3.2 Effect of Clustering Weight Factor $w$
The clustering weight $w$ crucially balances distance and communication feasibility. Figure 4 illustrates the clustering outcomes for different $w$ values. When $w=0$, clustering is purely geometric. When $w=0.5$, some nodes near cluster boundaries are reassigned based on better link quality, leading to more blended clusters. When $w=1$, assignment is based solely on link quality, often resulting in scattered clusters that increase travel distance. Figure 5 shows the system performance versus $w$. The total flight distance and energy consumption first decrease as $w$ increases from 0 to around 0.3-0.4, achieving an optimal trade-off. Performance then degrades sharply for $w > 0.5$ due to highly inefficient task distribution. This confirms that incorporating communication quality into clustering ($w \approx 0.3$) is beneficial.
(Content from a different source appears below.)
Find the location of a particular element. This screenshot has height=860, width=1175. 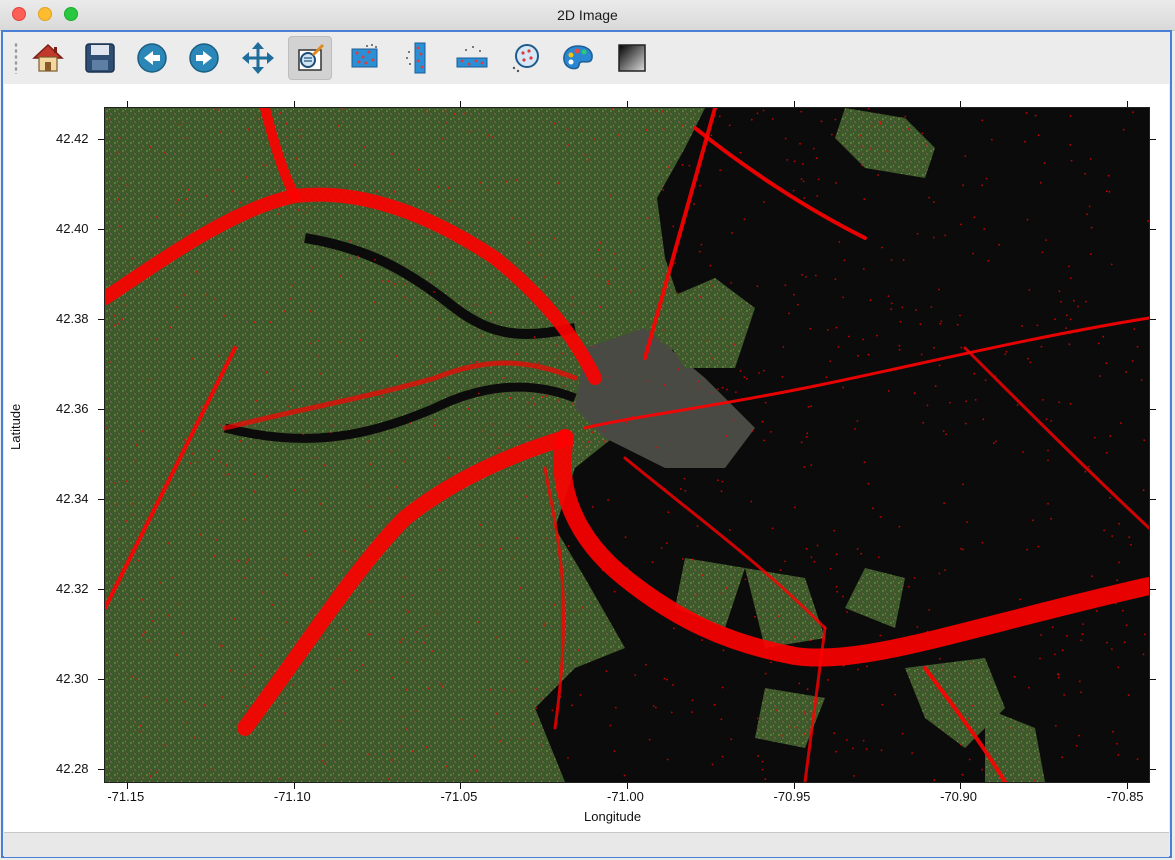

save-button is located at coordinates (100, 58).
3.3 Comparative Performance of Full Algorithms
Figure 6 compares the total flight distance required by different algorithms to complete the data collection mission with multiple unmanned drones. The proposed “Improved K-Means (w=0.3) + TD3” algorithm achieves the shortest flight distance, reducing the total path length by approximately 56% compared to the baseline SCAN algorithm. It also outperforms “K-means + Greedy + RRT” and standard “K-means + TD3”. The performance is comparable to the MATD3 algorithm, which learns cooperative behavior directly but at a higher computational cost and without explicit task assignment logic. Figure 7 depicts the training progression of the MATD3 algorithm, showing the converging flight paths of multiple drones over training episodes.
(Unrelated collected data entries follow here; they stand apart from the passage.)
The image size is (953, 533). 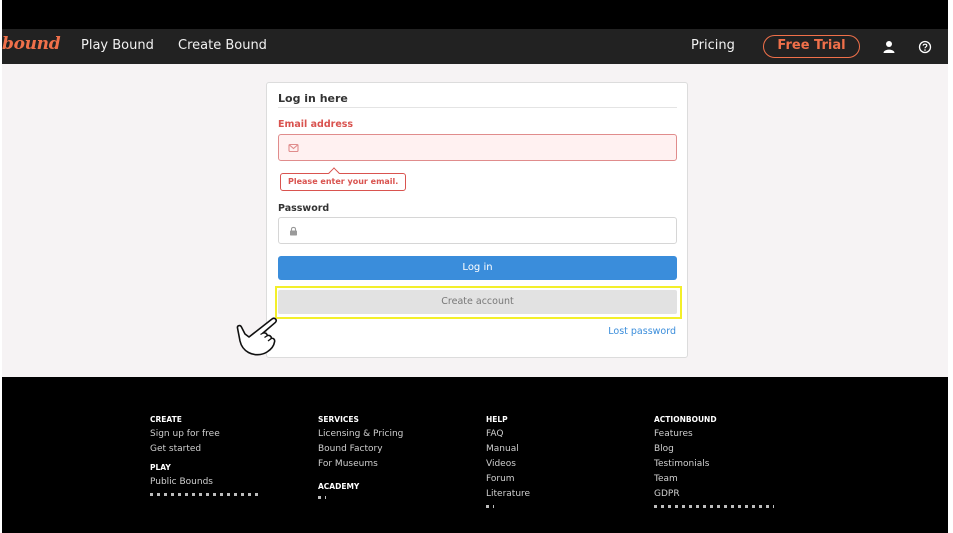 I want to click on footer-link-team: Team, so click(x=714, y=480).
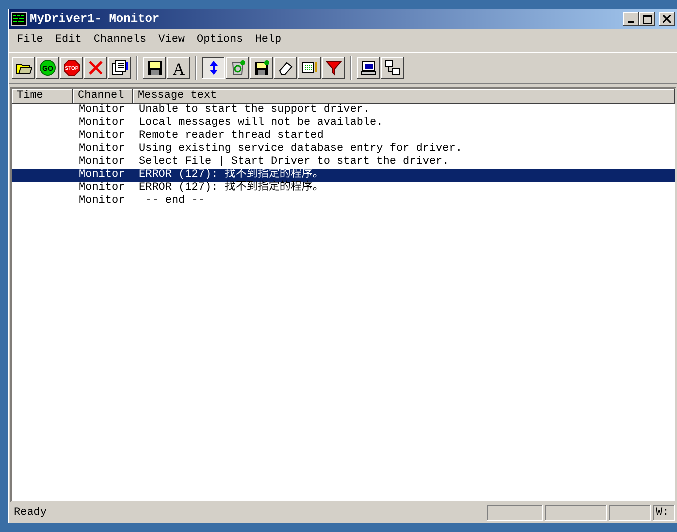  I want to click on column-header: Message text, so click(404, 96).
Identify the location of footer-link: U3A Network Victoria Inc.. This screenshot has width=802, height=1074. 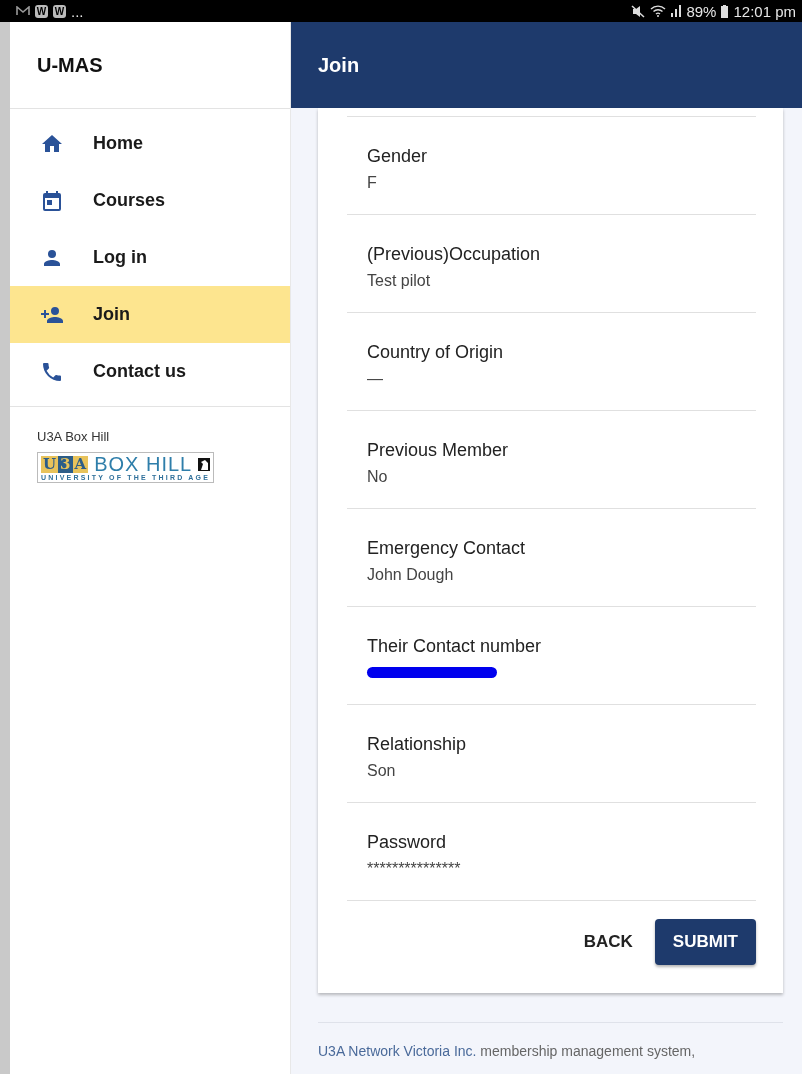
(398, 1051).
Key simulation parameters are listed in Table 2.
| Parameter | Value |
|---|---|
| Number of UAVs (K) | 1 or 3 |
| Number of IoT Nodes (I) | 20 or 50 |
| UAV Flying Altitude $(h_k)$ | 13 m |
| Maximum Simultaneous Connections $(K_{\text{up}})$ | 1 |
| LED Half-Power Angle | 60° |
| LED Transmit Power $(P_i)$ | 10 W |
| Noise Power $(\sigma_k^2)$ | -128.82 dBW |
| PD Area $(A)$ | 1 cm² |
| Operation Area $(D \times D)$ | 100 m × 100 m |
| Reinforcement Learning Episodes | 8000 |
4. Conclusion
This work addresses the critical challenge of efficient multi-unmanned drone cooperative data acquisition in VLC-based IoT networks. By jointly considering the practical impact of UAV flight jitter on the VLC channel and the need for efficient trajectory planning, we proposed a novel two-phase framework. An improved K-Means clustering algorithm incorporating a tunable communication-quality factor optimally allocates tasks to drones. Subsequently, a TD3-based deep reinforcement learning algorithm plans efficient 3D flight paths for each individual unmanned drone. Simulation results demonstrate that the proposed framework significantly outperforms baseline methods, reducing the total flight distance by up to 56% when the clustering weight is optimally set (e.g., $w=0.3$). This validates the importance of balancing geometric distance with communication link quality in task allocation for UAV-assisted VLC systems. The study provides a solid foundation for designing intelligent, energy-efficient, and reliable multi-drone communication systems for operation in complex electromagnetic environments. Future work may explore integration with Reconfigurable Intelligent Surfaces (RIS) to further enhance VLC link robustness against jitter and dynamic trajectory planning in environments with moving obstacles.